SSH Disconnects After Years of Regular Use

Just out of the blue I started getting disconnects both locally and over the internet when I used SSH.  For years prior to this everything just boomed along.  Nary an issue to speak of.  But all of the sudden out of the blue these disconnects started happening and the tasks that were running over SSH were dropped, often resulting in me taking a lot of extra effort to correct or restart the task.

This is annoying.  And since it was random and even when something was happening down the channel and it would affect every device no matter what it was doing I’ve been growing disconcerted.

I did look into this.  I tried to remember things that had changed.  Some of those changes were like:

I picked up three used gigabit switch.  One was a 16 port and the others were 5 and 8 ports.  I immediately began to remove them and test.  No change to my disconnect.  I then thought maybe I needed to disconnect a couple of older switches and try working with the ones I just received hoping that maybe one of those older switches was at issue.  I swapped two 8 port switches in the back room where the server is with the one 16 port that I’d received and just eliminated as the cause.  I then traced down all the cables to ensure that I knew which port on the switch did a specific tasks.  For instance, port 16 went to the pfsense router off the LAN port while port 15 went to the server.  I could observe the lights.  Any cable that wasn’t plugged in on both ends was removed from the picture.

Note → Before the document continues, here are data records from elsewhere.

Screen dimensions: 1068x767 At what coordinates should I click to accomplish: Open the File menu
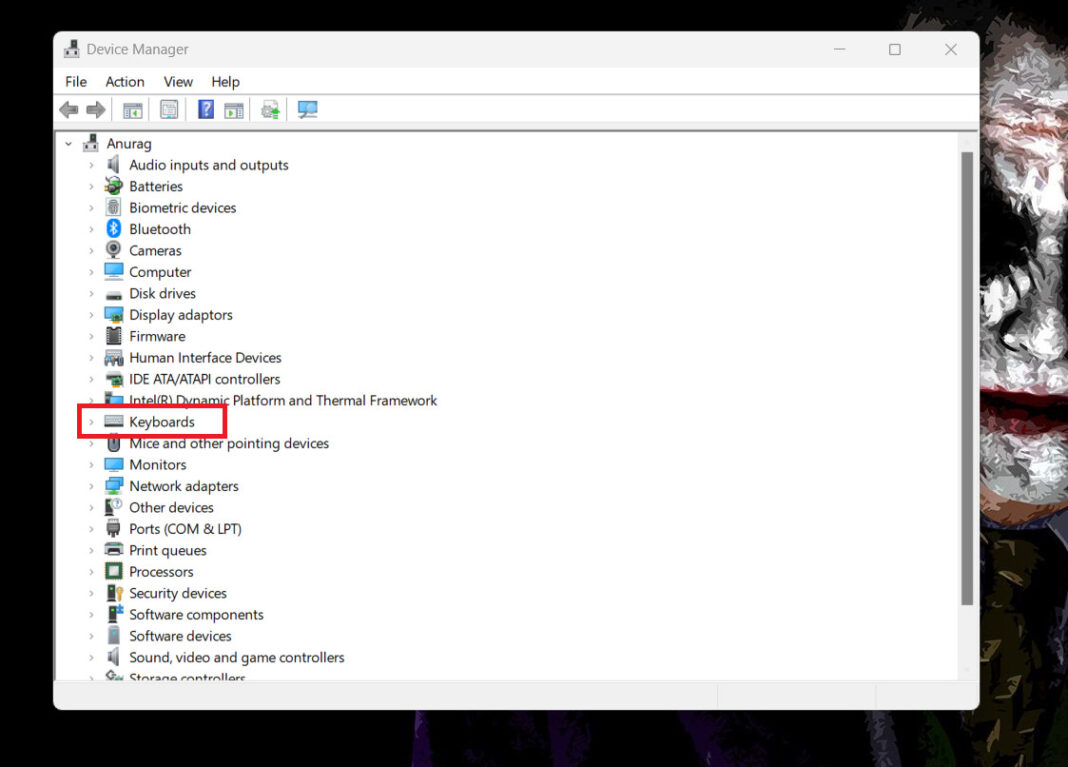75,81
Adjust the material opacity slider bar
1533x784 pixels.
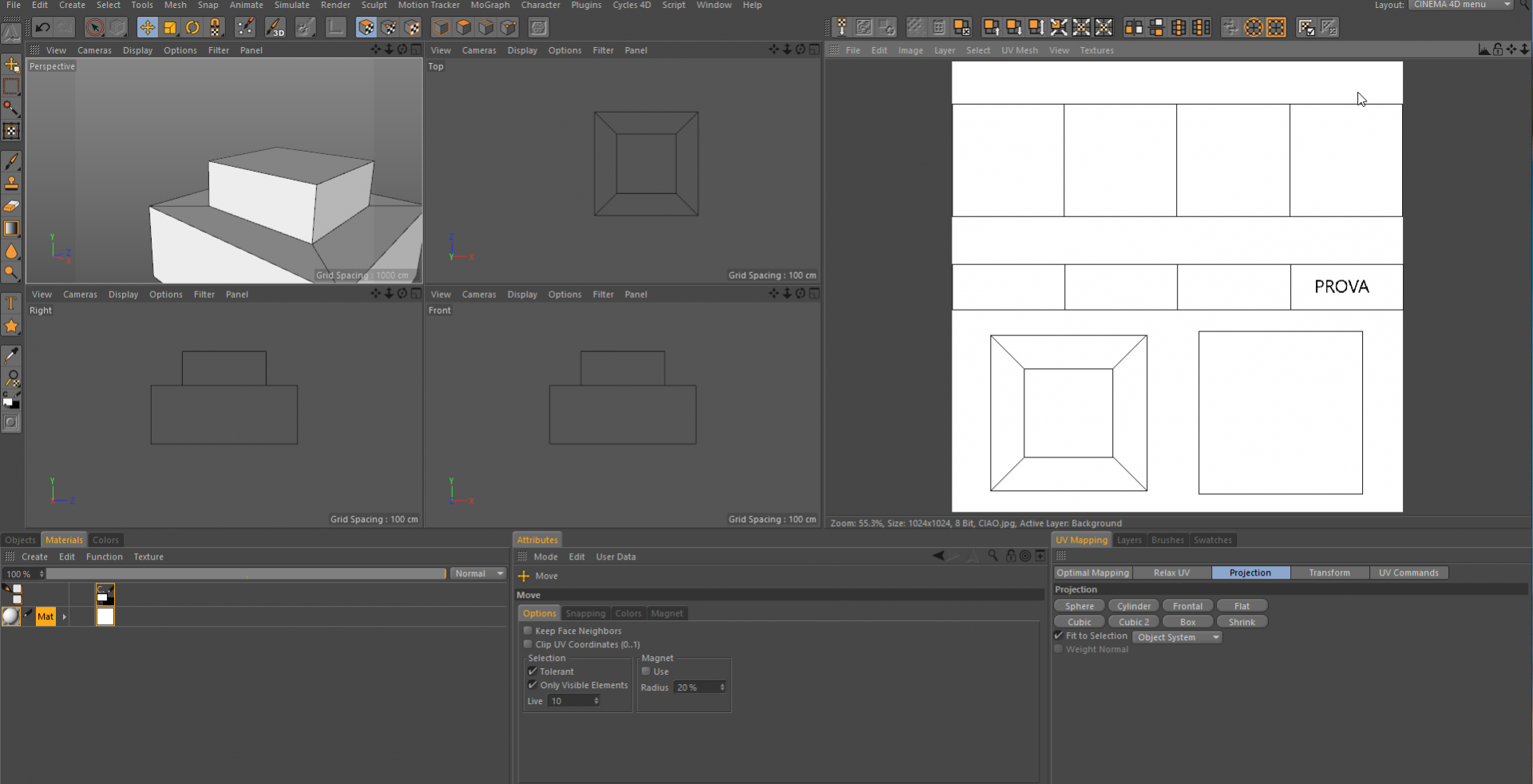pyautogui.click(x=246, y=573)
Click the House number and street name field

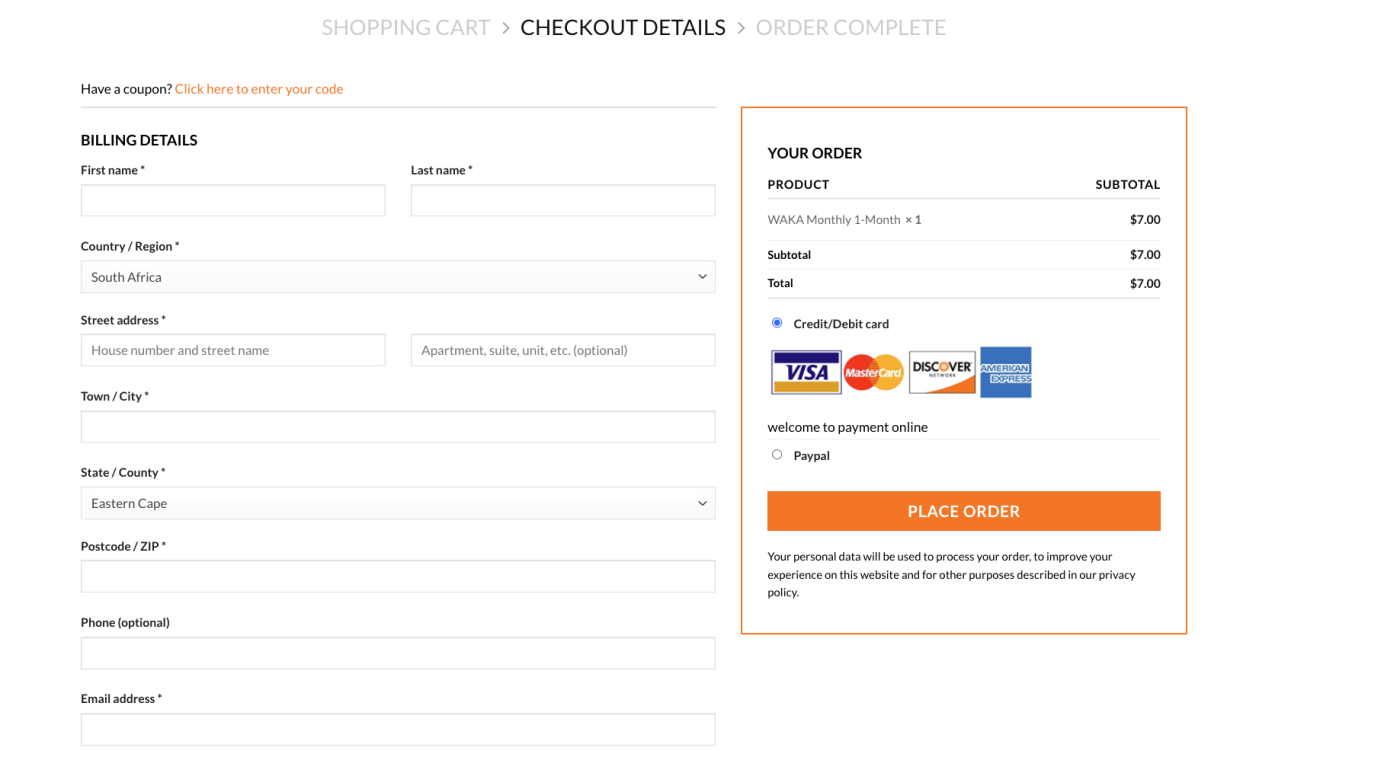click(233, 350)
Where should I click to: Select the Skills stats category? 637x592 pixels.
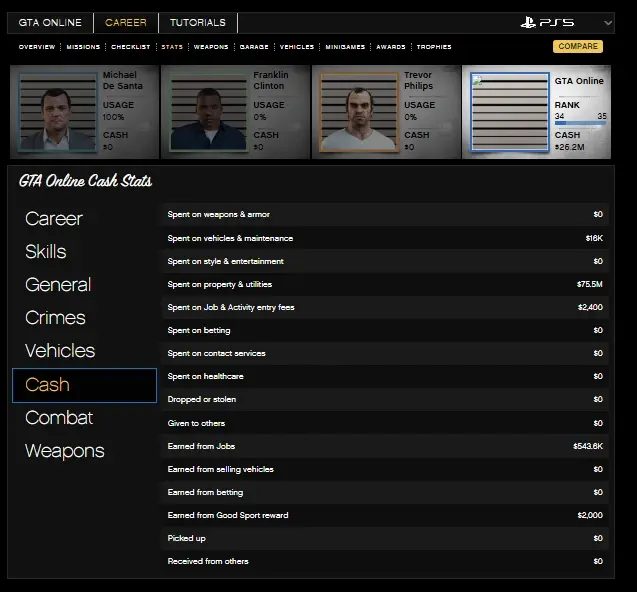tap(46, 252)
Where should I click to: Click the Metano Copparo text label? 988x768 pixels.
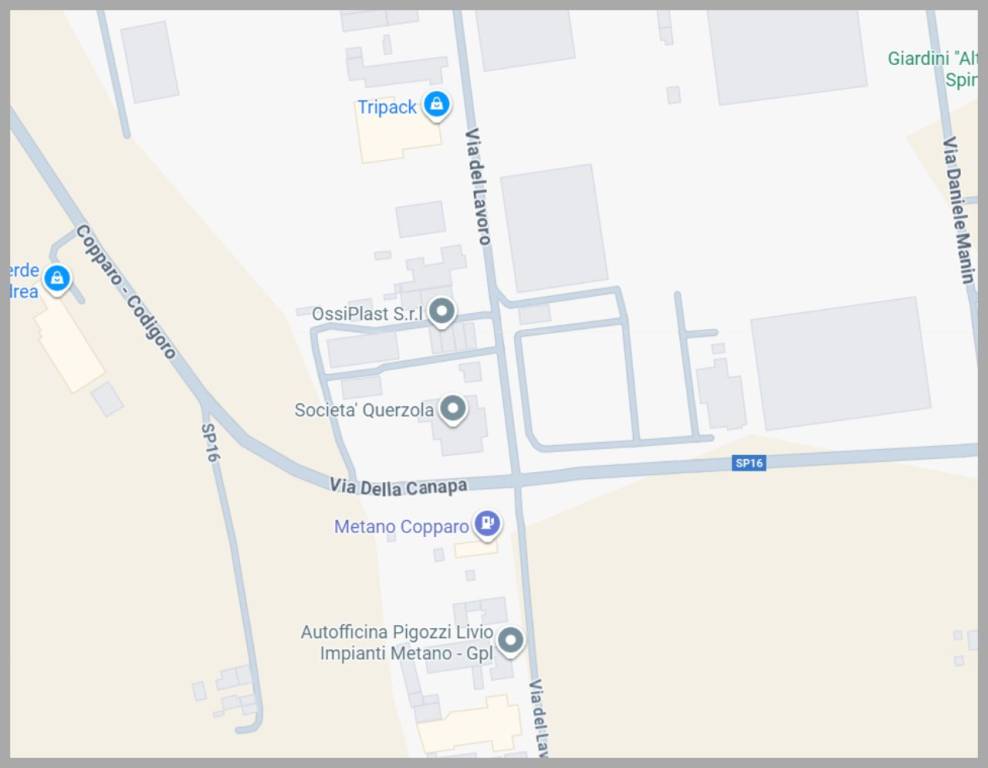(401, 526)
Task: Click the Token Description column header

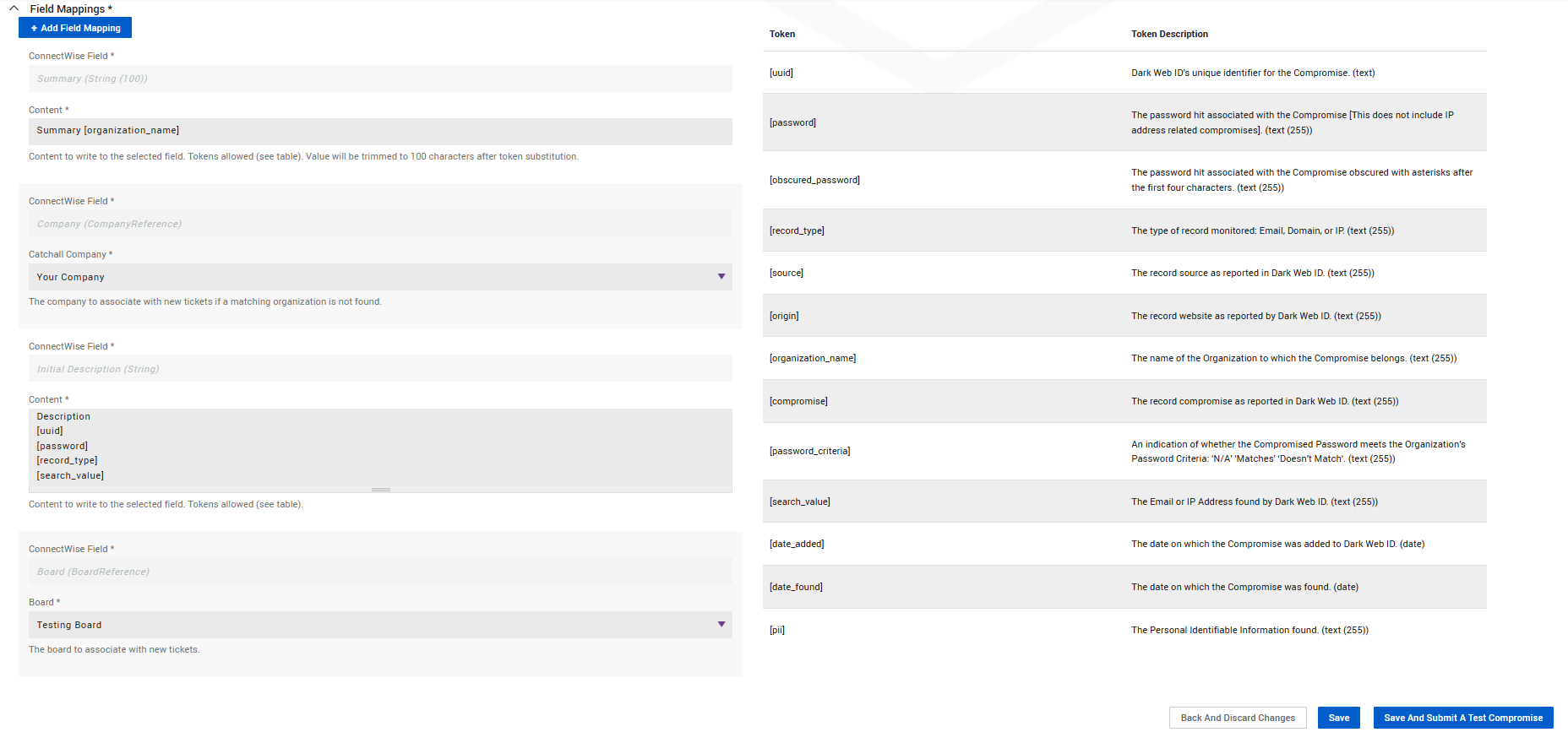Action: 1169,34
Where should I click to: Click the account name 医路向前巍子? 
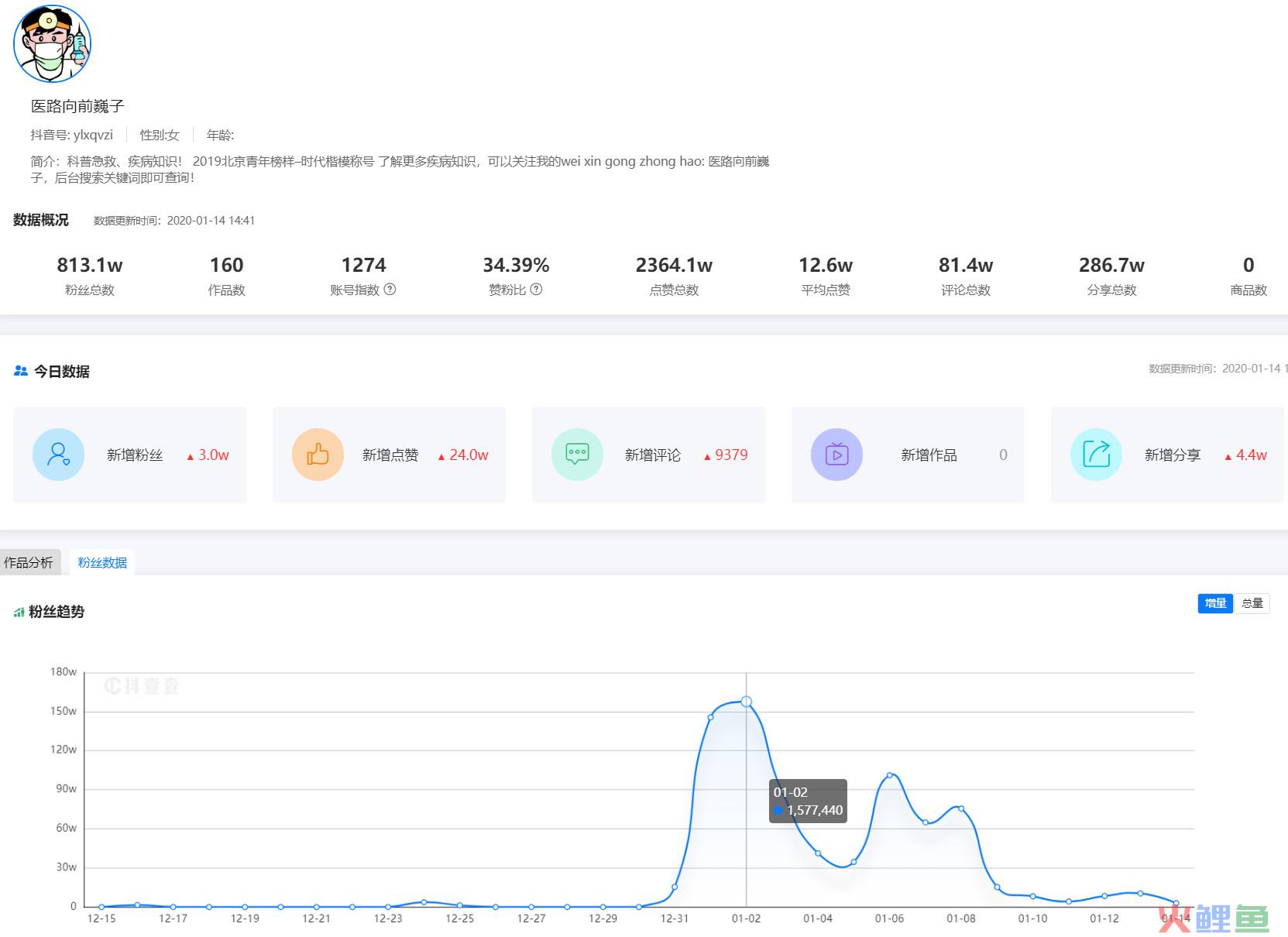[x=77, y=106]
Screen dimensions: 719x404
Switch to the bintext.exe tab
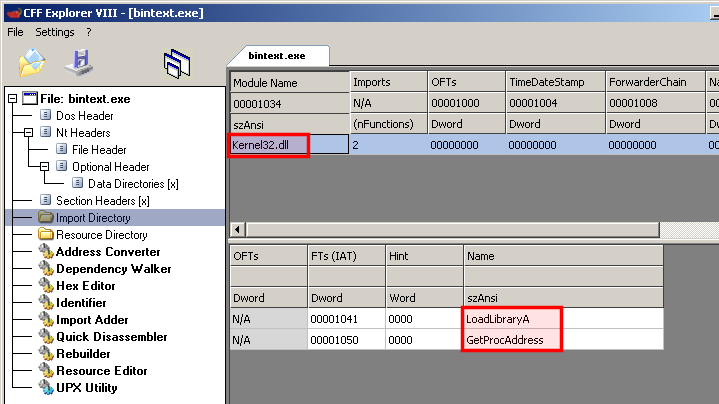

Unfortunately this did not resolve the issue.  It has been almost a week with these disconnects.  And it appears to be happening to two computers though I’m not 100% positive about it happening on a second one.  If it is it has just started happening.  However the 2nd computer is connected to the file server where the random disconnects are happening.  So, it might be factor of the connection to the first, however the software telling me there was a problem has nothing to do with SSH.  Anyway I’ll look at that later.

This morning I decided to look at the sever to see how it was doing.  I decided it would be nice to run a ping test over a long period of time and this morning I checked it to see if there were any lost packets.  The output file actually had 100% lost.  So I tried the ping command manually to see what the results were.  They were all lost.  I found online a method of doing what I wanted and tested that.  That was fine.  I let it run for a while without any disconnects.  But it uses icmp and not tcp or udp that ssh and samba uses.

I looked at the server via htop and noted that samba the smbd daemon was running nearly at 100% and recalled that recently I had set the serrver up to connect to a vlan on my network to grab some backup files and copy them to the raid array.  These are the backups from the proxmox server that is operating as my virtualization server where I run my mail, websites, phone, etc., from.  I then decided to remove that line from the /etc/fstab and reboot and check to see if the smbd cpu usage was at normal or was still showed super high usage.

The usage was normal, so I’m now monitoring the server to see if I get disconnects.  Certainly the high cpu usage could cause a heating issue and that could cause hiccups and cause the random disconnects.

We’ll see.